Fabrique de machines fondée à Bévilard en 1915 par Charles Schäublin (1883-1958), mécanicien originaire de Waldenburg, et son beau-frère Emile Villeneuve (1890-1952), maître secondaire à Tavannes. Elle produit des machines-outils pour l'industrie horlogère et connaît un important développement dans l'entre-deux-guerres.

Collectivité · 1992-

Le Musée du tour automatique et d'histoire de Moutier est fondé par Roger Hayoz en 1992 afin de pour pouvoir partager le fruit de ses recherches et de sa collection sur l'histoire industrielle qui comprend, outre des tours automatiques, des documents, journaux, gravures et peintures.

Maurice Droz
Personne · 1940-2012

Mécanicien chez Schäublin à Tramelan.

Henri Simon
Personne

Henri Simon est un mécanicien, père de Marcel Simon (1913-vers 1985), grand-père du donateur

Henri Girod SA
Collectivité · 1961-2001

La maison Henri Girod SA connaît une très forte croissance jusque dans les années 1970. Elle emploie près de 200 personnes dans les années 1960 et voit son chiffre d’affaires passer d’un peu plus de 580'000 francs en 1945 à plus de 7 millions de francs en 1975. Ces succès, elle les doit notamment à la grande ingéniosité technique d’Henri Girod qui diversifie énormément sa production, dans un contexte de croissance économique.

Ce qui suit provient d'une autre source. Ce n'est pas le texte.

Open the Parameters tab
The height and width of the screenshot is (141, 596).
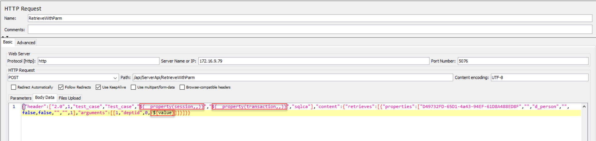pyautogui.click(x=21, y=98)
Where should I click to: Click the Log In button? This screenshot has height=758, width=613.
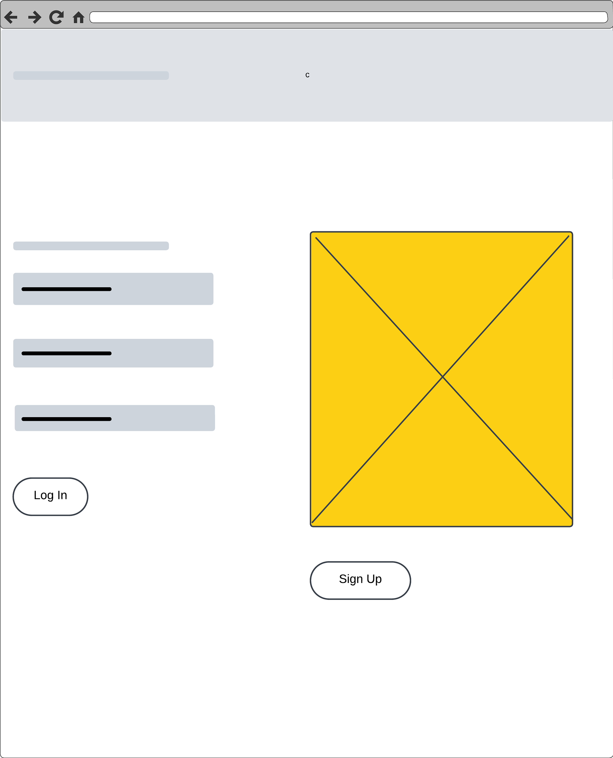pyautogui.click(x=50, y=497)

A côté des activités de décolletage, notamment pour l’industrie horlogère, il met en effet au point un nombre impressionnant de nouveaux produits et d’appareils mécaniques (cadre métallique pour plaques minéralogiques, grenade, fusée d’obus, jeux de hasard pour la loterie, appareils de mesure, etc.) qui connaissent un destin commercial divers.
A son décès (1978), l’entreprise est reprise par son neveu, Charles Miglierina, technicien de formation, présent dans la société familiale depuis 1949, puis par Gilbert Bouduban (1989) et Pierre Lerch (1999). La succession est toutefois difficile, en raison de la crise économique latente et des difficultés commerciales liées à un marché de plus en plus compétitif. Des relations d’affaires sont établies en 1982 avec la maison ERAM SA, d’Allschwil (BL), elle aussi active dans le secteur du décolletage. Cette dernière rachète Henri Girod SA en 1991, l’intègre à son groupe industriel et ferme le site de Court en 2001.

Hélios SA
Collectivité · 1882-

Usines de décolletage fondées par Alfred Charpilloz (1856-1924) en 1882 à Bévilard quand il y installe un atelier de pivotage. La crise horlogère de 1975 pousse l'entreprise à se diversifier principalement vers l'industrie automobile, mais aussi électronique, médicale et hydraulique (notamment au travers de l'entreprise ACIC SA).

Essaime
Collectivité · 1910-1925

Fabrique de machines fondée à Tavannes en 1910 par Charles Sandoz et son épouse Henriette née Moritz (S.M. = Sandoz-Moritz). L'entreprise fait faillite en 1925.

Charles Sandoz-Moritz
Personne · 1879-1962

Ingénieur et inventeur né au Locle en 1879, il est le fils de Henri Frédéric Sandoz, fondateur de la Tavannes Watch Co, et de Rachel Sandoz. À Tavannes, il fonde en 1910 la fabrique de machines Essaime (S.M.) avec sa femme Henriette Moritz. En 1920 il est appelé à Milan en tant qu'ingénieur-conseil pour la firme Borletti et travaille ensuite pour la Manufacture de machines du Haut-Rhin (Manurhin) à Mulhouse entre 1934 et 1935, date à laquelle il est accusé d'espionnage par son employeur. Il meurt à Paris en 1962.

Alfred Kohler SA
Collectivité · 1910-

Fabrique de décolletage à Moutier fondée par Alfred Kohler en 1910.
Jämes Bandelier y a travaillé et a laissé des souvenirs de ses activités dans Mémoires d'un contremaître (1914-1955).